El metro de Paris (deberes de clase).

La prèmiere chose de laquelle je me souviens quand je suis venue ici (peut-être parce que c'était la prèmiere chose que je voyais) c'était le métro. C'était bizarre, ça. Tout le monde bougeait comme des robots par les chemisn indiqués, il fallait suivre les indications, marquées dans de jolies couleurs comme si cela essayait d'être une sorte de monde d'Oz. Suivons le chemin des dalles jaunes. Sous le ciel, la ville brillait avec des immeubles de papier et ses parcs de caramel, et au-dessous la ville il y avait du monde, pas propre, pas naïf, fait complétement de chemins qui se croisaient et de visages qui se regardaient, au bout du rouleau. Un jour j'ai vu Dorothy marcher vers moi, en parlant avec son petit chien. Elle était seule, en fait, nous étions seules dans le tunel, et moi, je lisais un magazine pensand le trajet.
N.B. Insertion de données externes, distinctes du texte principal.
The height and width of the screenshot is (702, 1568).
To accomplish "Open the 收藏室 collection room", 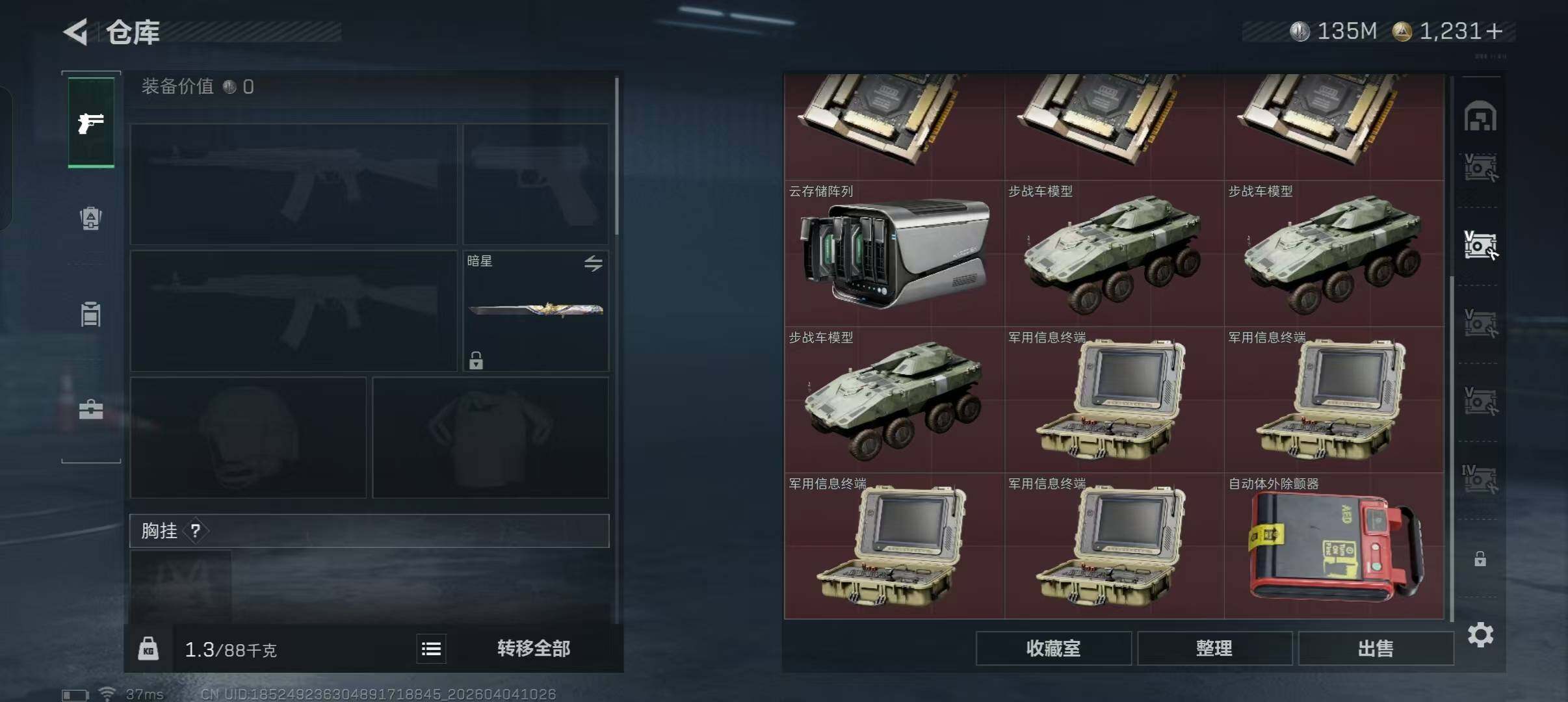I will click(1053, 648).
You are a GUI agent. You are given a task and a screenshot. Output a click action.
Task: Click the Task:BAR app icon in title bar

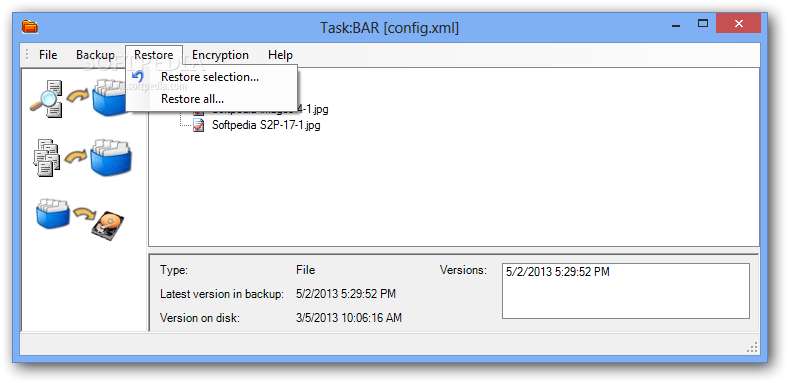pyautogui.click(x=30, y=27)
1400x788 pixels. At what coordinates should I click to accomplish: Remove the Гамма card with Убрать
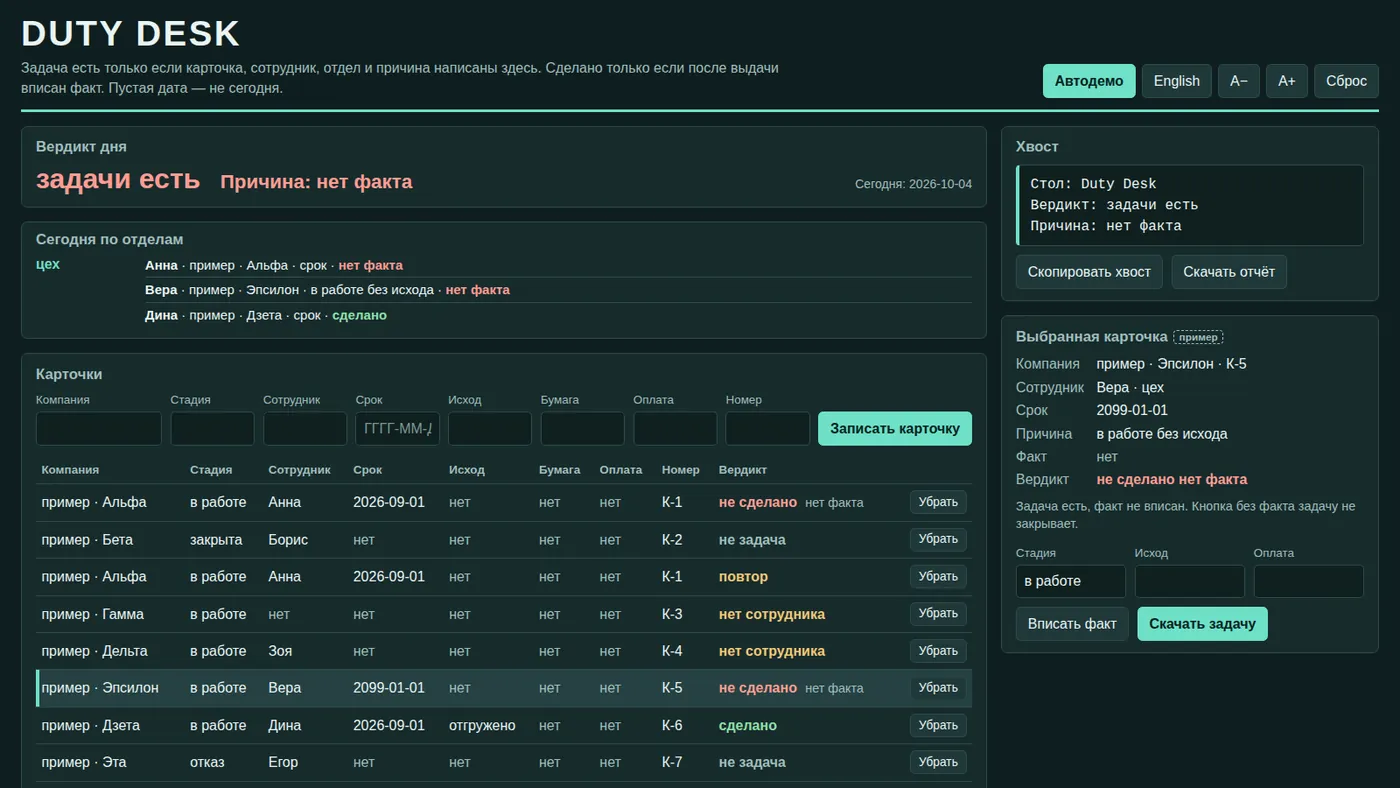(938, 614)
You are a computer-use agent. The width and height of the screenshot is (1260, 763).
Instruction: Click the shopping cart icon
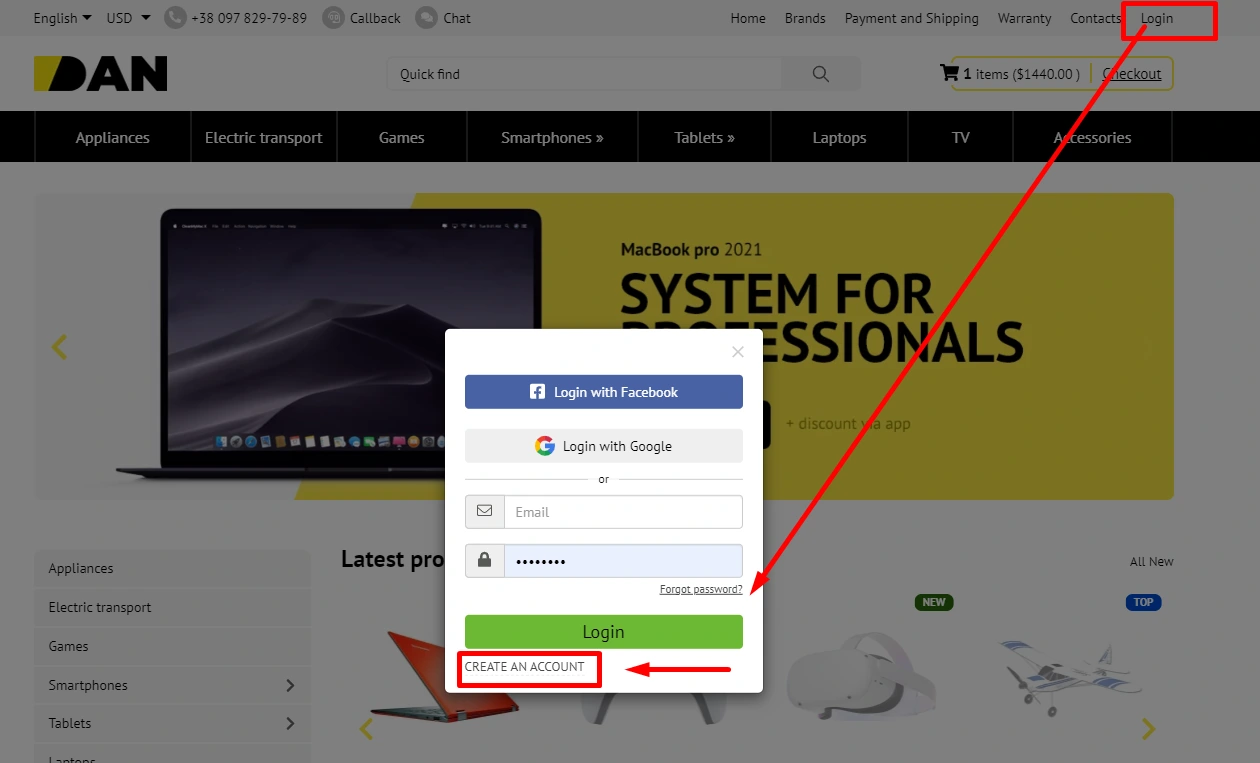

Dès que Dorothy passait à ma gauche, habillée avec une robe de fil blanc, je l'ai écouté dire à Toto:

-Toto, je crois que nous ne sommes pas déjà au Kansas.




En cuanto a mí, sigo soñando con La Ciudad no ya como La Ciudad, sino con la nostalgia típica que se te agarra al corazón cuando te alejas de casa.